JUDGES: In Bank. McFarland, J. Works, J., Sharpstein, J., Fox, J., Thornton, J., and Paterson, J., concurred.
OPINION
McFARLAND, Judge
This is an appeal from an order directing the sale of certain real property of the estate, upon the petition of E. W. Morse, a creditor.
1. Appellants contend that the petition is fatally defective, because it does not contain the matters required to be stated therein by section 1537 of the Code of Civil Procedure.
It has been settled here that a substantial compliance with that section is sufficient. (Stuart v. Allen , 16 Cal. 501; Richardson v. Butler , 82 Cal. 174.) But it would not be necessary for respondent to invoke that rule in the case at bar, because the petition here is very full, and seems to cover every particular mentioned in the code, except one, -- it neglects to state whether the real property was separate or community. But that defect is remedied by the fact that it is stated in the order directing the sale that the property was separate property. (The point originally made in appellants' brief, that the petition was not verified, has since been met by a stipulation mending the record.)
2. It is contended that the order cannot stand, because there were no findings.

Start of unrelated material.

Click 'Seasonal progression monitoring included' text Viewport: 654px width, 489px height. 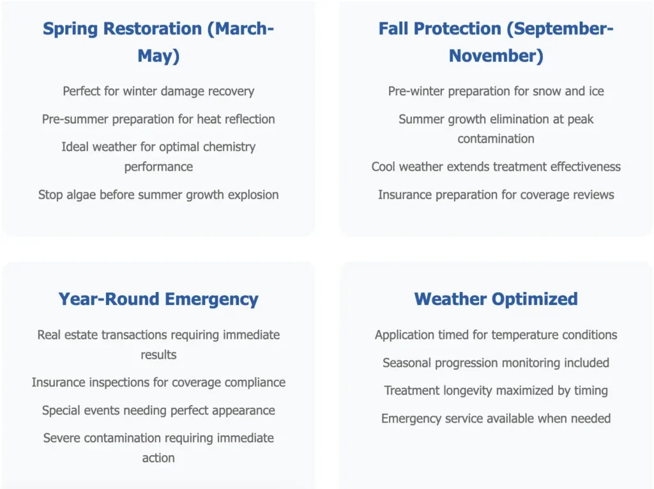click(496, 363)
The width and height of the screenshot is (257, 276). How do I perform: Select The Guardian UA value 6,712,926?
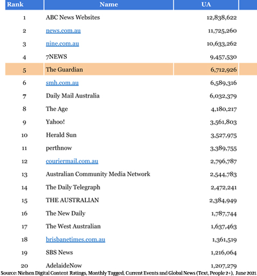[x=224, y=70]
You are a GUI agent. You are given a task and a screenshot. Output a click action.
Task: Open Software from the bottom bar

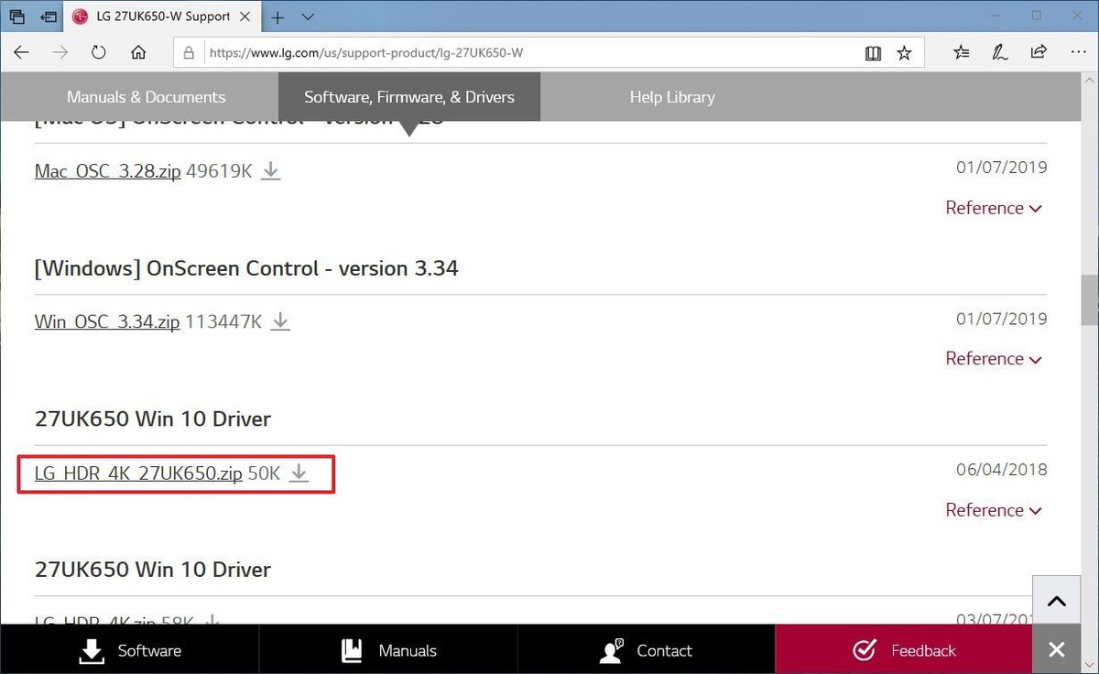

It has never been definitely determined here that findings were necessary in probate orders like the one involved in this case. In Estate of Sanderson , 74 Cal. 201, some doubt on the subject was intimated. In Estate of Crosby , 55 Cal. 574, where there were findings, the point was made by counsel that findings on an order in probate for the sale of property were not authorized by the code, and this court merely said that findings were "proper." But assuming that the rule about findings applies to probate orders in like manner as to an ordinary civil action tried without a jury, still appellants are in no position to make the point, because the record does not show that findings were not waived, and therefore does not show any error, -- a thing which an appellant must always do affirmatively before he can expect to have a judgment reversed. The code does not unconditionally require findings; it requires them only when they have not been waived by one or more of the several methods therein mentioned. (Code Civ. Proc., sec. 634.) And as was said in Mulcahy v. Glazier , 51 Cal. 627: "A party, therefore, who comes here to say that the court below committed an error in failing to find the facts must, by bill of exceptions or some other similar and appropriate method, make it affirmatively appear by the record that no waiver of findings had in fact occurred in the court below; otherwise, the intendment here must go to the support and not to overthrow the judgment therein." This rule has since been approved and reasserted. (See Reynolds v. Brumagin , 54 Cal. 258; Estate of Sanderson , 74 Cal. 201; Campbell v. Coburn , 77 Cal. 37.)
We think that it sufficiently appears that the respondent, as creditor, had the right to petition for the sale; but it is not necessary to discuss that point, because the administrator joins in the petition.
3. The statute of limitations does not run while the administration is pending and unsettled, as to a claim against the estate which has been allowed. (Estate of Schroeder , 46 Cal. 312.)
As to the contention that the petition should fail on account of the delay in asking for the order of sale, it may be said that laches will, no doubt, in some cases, defeat a creditor's application for the sale of property of the estate. The rule, however, goes only to this extent: that a probate court has a discretionary power to deny a petition for the sale of real property when there has been unreasonable delay without circumstances to excuse it. (Estate of Crosby , 55 Cal. 580, and cases there cited.) In the case at bar the petition shows that an administrator was first appointed in November, 1869; that respondent's claim against the estate was allowed in June, 1870; that in 1869 the administrator filed a petition for the sale of the real property, to pay charges, expenses, and claims; that, no order of sale having been made, the respondent, on July 1, 1872, filed his petition for such sale, and that the same is still pending; that the court postponed action on said petition, on the ground that the interest of the deceased in the lands sought to be sold was too uncertain [24 P. 642] to justify a sale under the circumstances then existing; that said interest was undivided, and held in common with other heirs of one Santiago Arguello, deceased, which still belonged to the estate of the latter; that the lands had never been surveyed or set off in partition, and were subject to the debts, expenses, and charges of said estate of Santiago; that this condition of affairs continued until 1886; that shortly after the latter date the administrator had a petition for sale prepared by his attorneys, which was destroyed by the burning of their office; that there had been a change of administrators, and that these and other considerations caused the delay. The present petition was filed in June, 1889. Under these circumstances, we cannot say that the court below abused its discretion in holding that the delay was excusable.
The order appealed from is affirmed.